A major frontier is unified multi-omic GFMs that:
- Jointly model DNA, RNA, protein, chromatin, and 3D genome structure.
- Support cross-modal queries such as “given this variant, what is the likely impact on TF binding, chromatin accessibility, and gene expression in a given cell type?”
- Provide interpretable pathways connecting sequence variation to phenotypes.
Models such as Omni-DNA are first steps in this direction, showing that multi-task, cross-modal training is feasible at scale.
12.8.2 Integrating causal and mechanistic structure
Most GFMs are trained with purely predictive objectives. Incorporating more causal structure could:
- Improve robustness to distribution shift (e.g., between cell types or interventions).
- Enable counterfactual reasoning (“what if we knock out this enhancer?”).
Potential routes include:
- Causal representation learning on top of GFM embeddings.
- Mechanistic constraints derived from gene regulatory networks or biochemical kinetics.
- Joint modeling of perturbation data (CRISPR screens, gene knockouts) with observational genomics.
12.8.3 Efficient and accessible deployment
Even if GFMs train on large clusters, their deployment should be feasible in typical research labs and clinical environments:
- Distillation into smaller student models.
- Efficient inference via sparsity, quantization, and hardware-aware architectures.
- Task-specific adapters that keep the frozen backbone small enough for on-premise use.
The long-range efficiency of architectures like HyenaDNA and the emergence of dense-attention models like Gene42 suggest multiple viable paths to deployable GFMs.
12.9 Summary
In this chapter, we:
- Defined what it means for a model to be a genomic foundation model, emphasizing scale, generality, and reusability.

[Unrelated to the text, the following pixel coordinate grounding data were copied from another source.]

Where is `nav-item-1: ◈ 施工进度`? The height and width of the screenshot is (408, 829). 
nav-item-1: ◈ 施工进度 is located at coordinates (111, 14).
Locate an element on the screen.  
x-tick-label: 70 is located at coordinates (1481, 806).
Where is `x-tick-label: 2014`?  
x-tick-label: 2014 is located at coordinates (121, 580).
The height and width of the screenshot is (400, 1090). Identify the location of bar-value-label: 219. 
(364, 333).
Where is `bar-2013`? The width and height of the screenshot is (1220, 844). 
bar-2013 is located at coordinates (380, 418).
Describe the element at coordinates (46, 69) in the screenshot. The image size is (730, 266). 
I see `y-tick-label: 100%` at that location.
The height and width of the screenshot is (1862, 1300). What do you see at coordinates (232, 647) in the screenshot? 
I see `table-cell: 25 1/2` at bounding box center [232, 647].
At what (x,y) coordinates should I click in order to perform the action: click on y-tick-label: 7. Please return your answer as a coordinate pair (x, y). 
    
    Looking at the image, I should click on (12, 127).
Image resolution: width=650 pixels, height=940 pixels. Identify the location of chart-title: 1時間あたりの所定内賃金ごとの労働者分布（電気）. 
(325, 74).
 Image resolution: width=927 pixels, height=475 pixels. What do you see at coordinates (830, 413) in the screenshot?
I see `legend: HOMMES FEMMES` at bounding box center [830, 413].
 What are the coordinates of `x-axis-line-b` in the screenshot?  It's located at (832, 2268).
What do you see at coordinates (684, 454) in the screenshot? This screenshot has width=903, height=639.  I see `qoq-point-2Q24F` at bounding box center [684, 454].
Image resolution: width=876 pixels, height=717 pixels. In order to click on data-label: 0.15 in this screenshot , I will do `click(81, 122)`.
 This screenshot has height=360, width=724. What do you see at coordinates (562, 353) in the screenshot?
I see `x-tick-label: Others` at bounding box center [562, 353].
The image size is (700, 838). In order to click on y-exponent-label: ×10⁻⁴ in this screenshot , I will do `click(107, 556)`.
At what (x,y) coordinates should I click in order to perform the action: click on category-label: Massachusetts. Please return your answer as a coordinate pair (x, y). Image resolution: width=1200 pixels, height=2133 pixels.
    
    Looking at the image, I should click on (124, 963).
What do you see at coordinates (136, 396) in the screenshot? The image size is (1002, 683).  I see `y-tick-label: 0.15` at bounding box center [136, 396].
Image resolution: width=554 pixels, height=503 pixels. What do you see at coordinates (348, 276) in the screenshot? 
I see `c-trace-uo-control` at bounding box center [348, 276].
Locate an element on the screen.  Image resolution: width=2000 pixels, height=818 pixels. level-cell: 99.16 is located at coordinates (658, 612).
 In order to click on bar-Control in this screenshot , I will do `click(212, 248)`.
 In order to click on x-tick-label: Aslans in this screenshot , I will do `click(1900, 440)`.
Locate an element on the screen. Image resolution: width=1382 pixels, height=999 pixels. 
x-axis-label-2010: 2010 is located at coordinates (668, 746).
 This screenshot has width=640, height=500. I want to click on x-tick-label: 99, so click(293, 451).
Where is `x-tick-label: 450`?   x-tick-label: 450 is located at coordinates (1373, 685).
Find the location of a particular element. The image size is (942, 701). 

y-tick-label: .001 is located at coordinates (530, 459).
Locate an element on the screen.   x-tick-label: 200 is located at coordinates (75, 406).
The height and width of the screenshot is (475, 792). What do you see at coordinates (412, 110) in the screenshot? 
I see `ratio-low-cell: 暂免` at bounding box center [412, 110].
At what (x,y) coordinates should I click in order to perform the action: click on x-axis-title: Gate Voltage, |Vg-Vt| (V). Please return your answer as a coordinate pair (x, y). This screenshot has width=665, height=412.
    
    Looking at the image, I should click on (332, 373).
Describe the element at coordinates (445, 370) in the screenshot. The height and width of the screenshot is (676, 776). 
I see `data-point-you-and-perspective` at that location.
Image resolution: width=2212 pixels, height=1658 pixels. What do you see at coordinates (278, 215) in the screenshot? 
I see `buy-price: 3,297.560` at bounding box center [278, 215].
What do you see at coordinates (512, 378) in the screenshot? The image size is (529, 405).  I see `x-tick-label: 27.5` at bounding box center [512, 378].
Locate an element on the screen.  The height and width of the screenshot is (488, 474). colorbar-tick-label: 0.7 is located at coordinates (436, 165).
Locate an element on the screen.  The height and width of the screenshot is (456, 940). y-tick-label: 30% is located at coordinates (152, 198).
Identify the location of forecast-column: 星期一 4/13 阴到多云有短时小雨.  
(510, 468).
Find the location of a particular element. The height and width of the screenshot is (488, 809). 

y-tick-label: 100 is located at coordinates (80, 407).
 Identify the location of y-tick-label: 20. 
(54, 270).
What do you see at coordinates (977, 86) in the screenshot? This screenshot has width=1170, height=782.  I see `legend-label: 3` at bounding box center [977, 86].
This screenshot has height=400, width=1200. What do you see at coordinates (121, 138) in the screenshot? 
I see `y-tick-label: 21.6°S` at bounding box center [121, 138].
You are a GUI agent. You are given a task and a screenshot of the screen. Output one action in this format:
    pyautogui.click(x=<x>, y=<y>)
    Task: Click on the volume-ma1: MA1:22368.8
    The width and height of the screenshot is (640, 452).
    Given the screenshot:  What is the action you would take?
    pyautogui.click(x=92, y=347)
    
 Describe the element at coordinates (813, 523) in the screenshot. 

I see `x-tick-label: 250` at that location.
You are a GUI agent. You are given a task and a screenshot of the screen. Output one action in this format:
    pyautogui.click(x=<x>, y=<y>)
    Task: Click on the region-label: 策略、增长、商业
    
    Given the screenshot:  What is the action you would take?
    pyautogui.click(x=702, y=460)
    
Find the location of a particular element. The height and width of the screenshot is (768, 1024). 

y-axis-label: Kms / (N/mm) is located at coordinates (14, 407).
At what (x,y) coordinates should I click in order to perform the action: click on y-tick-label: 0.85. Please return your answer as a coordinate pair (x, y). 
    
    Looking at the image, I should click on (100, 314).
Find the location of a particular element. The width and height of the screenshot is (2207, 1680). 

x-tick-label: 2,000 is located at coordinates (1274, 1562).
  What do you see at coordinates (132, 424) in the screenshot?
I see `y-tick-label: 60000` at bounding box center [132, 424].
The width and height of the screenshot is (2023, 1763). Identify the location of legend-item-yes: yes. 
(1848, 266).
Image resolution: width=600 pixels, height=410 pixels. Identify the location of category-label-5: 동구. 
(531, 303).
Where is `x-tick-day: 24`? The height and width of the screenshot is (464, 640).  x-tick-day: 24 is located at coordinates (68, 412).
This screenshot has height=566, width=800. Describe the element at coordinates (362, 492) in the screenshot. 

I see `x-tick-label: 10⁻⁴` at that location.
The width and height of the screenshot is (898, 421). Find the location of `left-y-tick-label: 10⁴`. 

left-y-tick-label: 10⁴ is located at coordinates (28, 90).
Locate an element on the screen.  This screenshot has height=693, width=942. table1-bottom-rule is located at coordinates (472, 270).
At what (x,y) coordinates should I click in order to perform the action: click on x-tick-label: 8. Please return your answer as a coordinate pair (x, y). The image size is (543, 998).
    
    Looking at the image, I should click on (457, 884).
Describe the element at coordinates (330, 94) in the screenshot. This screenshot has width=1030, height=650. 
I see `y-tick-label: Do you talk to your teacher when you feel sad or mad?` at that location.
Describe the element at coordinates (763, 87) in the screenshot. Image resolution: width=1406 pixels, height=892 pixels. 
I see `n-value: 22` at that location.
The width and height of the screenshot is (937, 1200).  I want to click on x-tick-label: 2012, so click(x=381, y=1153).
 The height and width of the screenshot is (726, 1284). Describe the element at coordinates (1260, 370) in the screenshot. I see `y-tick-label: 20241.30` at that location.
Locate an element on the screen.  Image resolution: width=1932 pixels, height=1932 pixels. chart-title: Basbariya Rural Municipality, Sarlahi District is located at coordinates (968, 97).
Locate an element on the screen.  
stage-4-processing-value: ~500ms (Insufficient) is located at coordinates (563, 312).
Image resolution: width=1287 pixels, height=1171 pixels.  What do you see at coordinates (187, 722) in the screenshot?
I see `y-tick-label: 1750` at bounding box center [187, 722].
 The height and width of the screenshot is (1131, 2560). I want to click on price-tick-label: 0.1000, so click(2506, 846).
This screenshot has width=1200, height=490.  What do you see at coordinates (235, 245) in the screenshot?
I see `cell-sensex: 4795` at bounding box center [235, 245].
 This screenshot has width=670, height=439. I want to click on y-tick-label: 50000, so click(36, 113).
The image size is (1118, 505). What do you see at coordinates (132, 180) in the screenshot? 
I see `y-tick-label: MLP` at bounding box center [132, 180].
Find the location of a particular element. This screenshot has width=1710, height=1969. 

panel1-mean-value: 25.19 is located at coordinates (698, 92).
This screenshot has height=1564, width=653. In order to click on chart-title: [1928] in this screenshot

- Proposed a practical taxonomy: DNA language models, sequence-to-function GFMs, variant-centric GFMs, and emerging multi-omic models.
- Surveyed core design dimensions: data, architecture, objectives, and tokenization.
- Discussed evaluation regimes and benchmark suites that assess GFMs across diverse tasks.
- Outlined how practitioners can integrate GFMs into variant interpretation, regulatory genomics, and trait prediction pipelines.
- Highlighted emerging concerns around robustness, bias, and responsible deployment.
The remaining chapters of Part IV will dive deeper into specific application domains—clinical interpretation, population-scale trait modeling, and multi-omics integration—using the conceptual framework established here to organize a rapidly evolving ecosystem of genomic foundation models.